Introduction

Introduction

1 Introduction

Ever since its announcement in the Fall of 1991, the Alpha [SW92] architecture has been the foundation of the world's fastest systems. In fact, except for one or two brief blips, Alpha systems have been the highest-performing systems based on single-CPU SPECmark performance. But with this outstanding performance record comes marketing hype and sometimes unrealistic expectations. It is not all that uncommon to find email messages or USENET articles of the form ``I heard the Alpha is so fast, but now I find that my dusty deck is just 10% faster on the Alpha than on the other system.'' So what's the truth? The honest answer is that it depends on what you're doing. Alpha systems are without a doubt fast machines, but it is unreasonable to expect that taking a dusty deck and running it on an Alpha will result in the best possible performance. This is particularly true for programs that were written with the mind-set of the eighties, when CPU cycles were at a premium and memory bandwidth was abundant. Reality looks quite different nowadays: CPU clock-rates above 150MHz are the rule and even laptops can run at 200MHz or more. The result is that today the memory system and not the CPU is often the first-order bottleneck.

The purpose of this paper is to demonstrate a few simple techniques that help avoid the memory system bottleneck. Except for one case, the focus is on integer-intensive applications. The topic of optimizing floating-point intensive applications is certainly just as important, but unfortunately well beyond the scope of this paper.

The techniques presented can result in tremendous performance improvements. While the techniques will be helpful for all modern systems, they normally extract the biggest benefits on Alpha based machines. There are several reasons for this:

The Alpha architecture has been designed with longevity in mind. Specifically, the Alpha architecture should be good for the next 15-25 years, which corresponds roughly to a 1000-fold increase in overall performance. For this reason, some design-tradeoffs were made in favor of long-term viability rather than for short-term benefits. For example, the Alpha was right from the start a 64 bit architecture even though at the time of its announcement, 32 bit address spaces were considered comfortably large.
The current Alpha implementations are designed to achieve high performance by pushing clock frequency to the limit. What this means is that the CPU to memory system performance gap is the largest for Alpha based systems. For example, suppose a memory access takes 100ns. On a 500MHz Alpha CPU, this corresponds to 50 clock cycles. In contrast, on a 250MHz CPU, this is only 25 cycles. So the relative performance penalty of a memory access is much higher on a high-clock CPU. This may sound like a bad thing, but since the absolute performance is the same, what this really means is that a fast-clock CPU system running a memory-bound application will be about as fast as a slower-clock system but when running a memory-wise application, it will be much faster.

Before diving into the optimization techniques, this paper gives a brief overview of existing and upcoming Alpha implementations.

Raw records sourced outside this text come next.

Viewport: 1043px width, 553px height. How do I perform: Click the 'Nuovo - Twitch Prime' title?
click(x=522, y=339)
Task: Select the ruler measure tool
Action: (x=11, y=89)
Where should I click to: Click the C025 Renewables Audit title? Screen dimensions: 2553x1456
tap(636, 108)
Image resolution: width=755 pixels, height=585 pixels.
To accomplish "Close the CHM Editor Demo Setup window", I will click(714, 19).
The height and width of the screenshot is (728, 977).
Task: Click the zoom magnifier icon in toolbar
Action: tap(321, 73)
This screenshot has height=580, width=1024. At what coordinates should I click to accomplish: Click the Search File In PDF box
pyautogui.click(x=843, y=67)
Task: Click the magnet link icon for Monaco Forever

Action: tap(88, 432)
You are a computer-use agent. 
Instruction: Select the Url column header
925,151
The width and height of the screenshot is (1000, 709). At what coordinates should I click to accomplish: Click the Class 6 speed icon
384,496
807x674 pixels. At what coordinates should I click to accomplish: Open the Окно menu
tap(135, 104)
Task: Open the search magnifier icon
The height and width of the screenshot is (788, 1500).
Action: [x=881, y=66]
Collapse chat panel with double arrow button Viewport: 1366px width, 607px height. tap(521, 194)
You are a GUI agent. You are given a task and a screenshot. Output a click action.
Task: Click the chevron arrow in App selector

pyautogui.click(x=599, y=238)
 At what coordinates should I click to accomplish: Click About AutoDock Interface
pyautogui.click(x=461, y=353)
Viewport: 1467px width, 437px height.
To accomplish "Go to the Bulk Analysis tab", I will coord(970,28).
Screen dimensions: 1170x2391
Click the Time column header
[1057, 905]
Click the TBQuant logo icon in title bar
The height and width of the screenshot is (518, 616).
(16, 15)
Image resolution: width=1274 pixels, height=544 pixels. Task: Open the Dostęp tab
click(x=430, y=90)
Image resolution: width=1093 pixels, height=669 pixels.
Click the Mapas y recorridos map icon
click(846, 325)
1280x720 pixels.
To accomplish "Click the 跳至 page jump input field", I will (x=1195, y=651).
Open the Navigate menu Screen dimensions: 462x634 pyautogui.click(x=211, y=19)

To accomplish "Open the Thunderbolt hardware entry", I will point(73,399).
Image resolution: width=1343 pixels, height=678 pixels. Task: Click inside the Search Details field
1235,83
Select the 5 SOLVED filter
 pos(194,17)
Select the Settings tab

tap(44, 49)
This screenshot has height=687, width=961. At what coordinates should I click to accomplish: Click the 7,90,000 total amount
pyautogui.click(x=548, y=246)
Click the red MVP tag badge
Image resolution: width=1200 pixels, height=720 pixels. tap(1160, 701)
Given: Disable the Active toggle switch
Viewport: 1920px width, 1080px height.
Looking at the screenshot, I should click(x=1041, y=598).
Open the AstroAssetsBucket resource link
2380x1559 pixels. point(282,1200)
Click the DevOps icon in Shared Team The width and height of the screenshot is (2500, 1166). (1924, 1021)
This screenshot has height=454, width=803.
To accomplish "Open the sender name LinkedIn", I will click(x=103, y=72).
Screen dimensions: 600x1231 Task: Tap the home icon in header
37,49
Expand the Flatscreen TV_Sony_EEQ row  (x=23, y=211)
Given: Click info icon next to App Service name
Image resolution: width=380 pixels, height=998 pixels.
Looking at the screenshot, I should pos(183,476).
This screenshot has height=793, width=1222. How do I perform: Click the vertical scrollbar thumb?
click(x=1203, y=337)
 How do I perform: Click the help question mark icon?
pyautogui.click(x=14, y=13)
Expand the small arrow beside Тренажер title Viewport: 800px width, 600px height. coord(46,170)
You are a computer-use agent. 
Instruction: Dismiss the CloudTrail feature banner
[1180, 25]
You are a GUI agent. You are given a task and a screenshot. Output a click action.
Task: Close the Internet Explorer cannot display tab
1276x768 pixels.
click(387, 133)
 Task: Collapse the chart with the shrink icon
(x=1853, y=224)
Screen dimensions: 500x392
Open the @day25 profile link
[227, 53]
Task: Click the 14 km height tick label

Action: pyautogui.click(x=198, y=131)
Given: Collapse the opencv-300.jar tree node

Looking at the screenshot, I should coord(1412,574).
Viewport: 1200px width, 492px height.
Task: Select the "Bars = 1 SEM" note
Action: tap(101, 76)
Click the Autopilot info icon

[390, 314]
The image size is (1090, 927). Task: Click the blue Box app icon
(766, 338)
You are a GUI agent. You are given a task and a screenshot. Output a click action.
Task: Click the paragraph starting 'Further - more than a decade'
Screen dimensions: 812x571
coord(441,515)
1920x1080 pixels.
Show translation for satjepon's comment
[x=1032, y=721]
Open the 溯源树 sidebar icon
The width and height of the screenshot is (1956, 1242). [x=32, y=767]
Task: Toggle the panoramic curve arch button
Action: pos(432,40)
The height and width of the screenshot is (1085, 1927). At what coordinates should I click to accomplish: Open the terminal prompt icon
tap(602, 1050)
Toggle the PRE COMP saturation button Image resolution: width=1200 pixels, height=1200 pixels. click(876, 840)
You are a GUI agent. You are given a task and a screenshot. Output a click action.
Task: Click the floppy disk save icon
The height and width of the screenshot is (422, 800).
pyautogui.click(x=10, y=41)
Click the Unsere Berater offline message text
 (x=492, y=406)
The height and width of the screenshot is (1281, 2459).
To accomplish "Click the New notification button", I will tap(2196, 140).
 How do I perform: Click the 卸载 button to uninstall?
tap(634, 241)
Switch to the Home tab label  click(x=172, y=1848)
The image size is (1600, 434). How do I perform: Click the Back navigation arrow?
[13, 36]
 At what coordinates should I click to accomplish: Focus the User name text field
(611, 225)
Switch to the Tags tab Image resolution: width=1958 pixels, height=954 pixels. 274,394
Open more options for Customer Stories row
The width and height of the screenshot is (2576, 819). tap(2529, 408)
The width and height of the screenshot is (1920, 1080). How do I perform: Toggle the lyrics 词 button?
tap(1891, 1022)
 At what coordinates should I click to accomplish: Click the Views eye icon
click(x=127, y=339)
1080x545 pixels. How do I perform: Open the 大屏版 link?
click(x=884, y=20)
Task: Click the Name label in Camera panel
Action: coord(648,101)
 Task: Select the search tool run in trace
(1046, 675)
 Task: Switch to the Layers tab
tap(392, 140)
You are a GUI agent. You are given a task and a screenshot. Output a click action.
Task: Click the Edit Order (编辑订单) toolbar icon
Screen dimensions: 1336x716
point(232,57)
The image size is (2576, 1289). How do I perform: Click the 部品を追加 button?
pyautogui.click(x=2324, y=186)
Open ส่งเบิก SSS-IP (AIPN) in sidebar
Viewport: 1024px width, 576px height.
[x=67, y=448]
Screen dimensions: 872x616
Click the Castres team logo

While it is not usually necessary to optimize for a specific CPU, it is helpful to know what the characteristics of current CPUs and systems are. Section 3 presents a couple of simple performance analysis tools that are available under Linux. When porting legacy code to modern systems, such tools are invaluable since they avoid wasting time trying to optimize rarely executed code. Section 4 then presents the optimization techniques and gives a few examples of the dramatic performance improvements they can achieve. Finally, in Section 5 we present some conclusions.